Suite du billet précédent : Apocalypses et voyages cosmiques
La Poésie scientifique au XXIe siècle
J’en viens à ce qui est pour moi le meilleur exemple récent de la vivacité de la poésie scientifique. Il s’agit de Jacques Réda (né en 1929). Ce poète, éditeur et chroniqueur de jazz, directeur de la Nouvelle Revue française de 1987 à 1996, a publié La Physique amusante (Gallimard, 2009).
La quatrième de couverture annonce clairement le programme :
Pour bien définir l’Énergie
il suffit que l’on multiplie
la masse par la célérité
de la lumière, mise au carré.
On voit que la célèbre formule d’Einstein est si concise qu’elle flotte dans des vers de mirliton, pareils à ceux qui nous permettaient de mémoriser les théorèmes de la géométrie. Pour traduire en langage courant les aphorismes souvent terriblement condensés de la physique, mieux valait donc une prosodie dont les contraintes sont un peu celles de l’équation. Non sans risques de contresens et de barbarismes, ni sans céder aux épatements naïfs ou perplexes qu’inspire au profane l’œuvre des physiciens, vrais et hardis poètes de notre temps.
La Physique Amusante offre des textes sur le big-bang, les trous noirs, les neutrinos, l’anti-matière, les gravitons, le chat de Schrödinger, la théorie des cordes, tout cela en vers rimés et rythmés (alexandrins, décasyllabes et octosyllabes).

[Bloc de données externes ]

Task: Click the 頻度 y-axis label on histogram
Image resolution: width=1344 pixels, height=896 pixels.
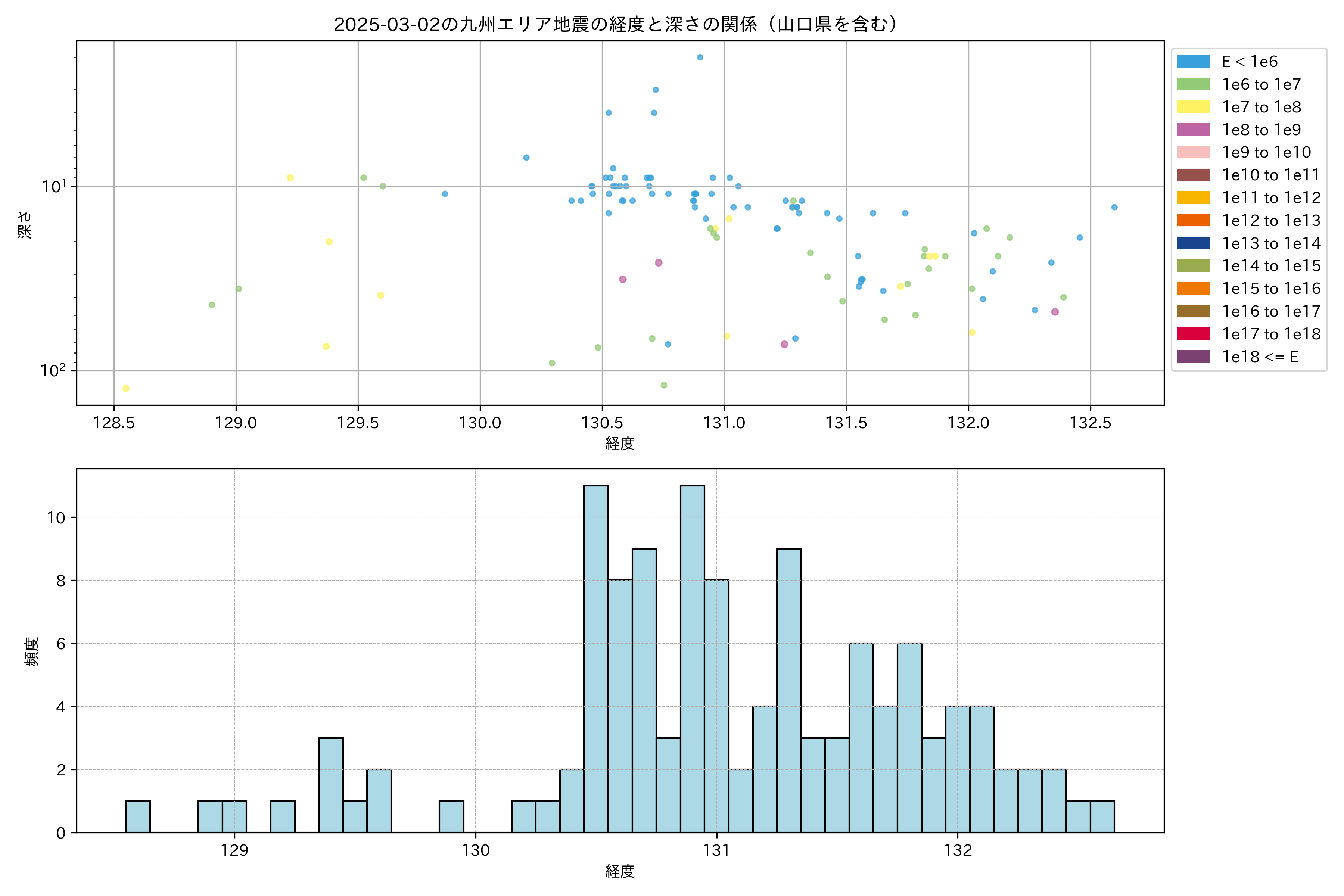Action: [x=32, y=651]
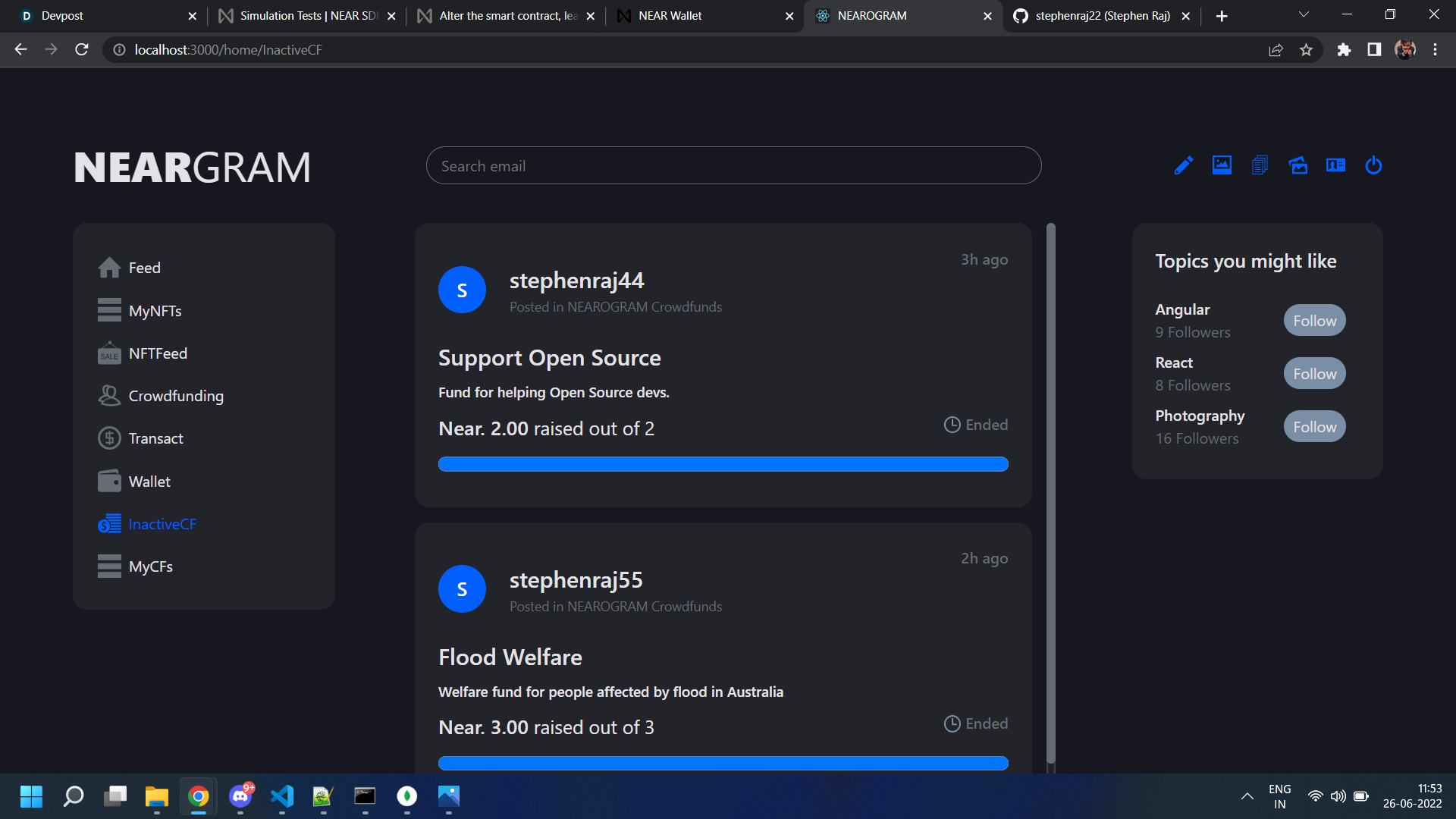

Réda renoue ainsi avec la plus pure et ancienne tradition didactique, dans la lignée d’Aratus, Manilius, Buchanan, Daru, Gudin de la Brunellerie ou Ricard, mais avec une bonne dose de perplexité teintée d’humour. Ainsi, il faut oser écrire un poème sur les espaces de Calabi-Yau, sorte de monstruosité mathématique incompréhensible au profane, mais que le poète met joliment en boîte :
Ah qu’il fait froid dans les espaces de Calabi-Yau
Bien plus que dans les mers où l’on pêche le cabillaud.
C’est pourquoi les dimensions s’y sont pelotonnées
Les onze ensemble (avec le Temps), chacune en son boyau.[20]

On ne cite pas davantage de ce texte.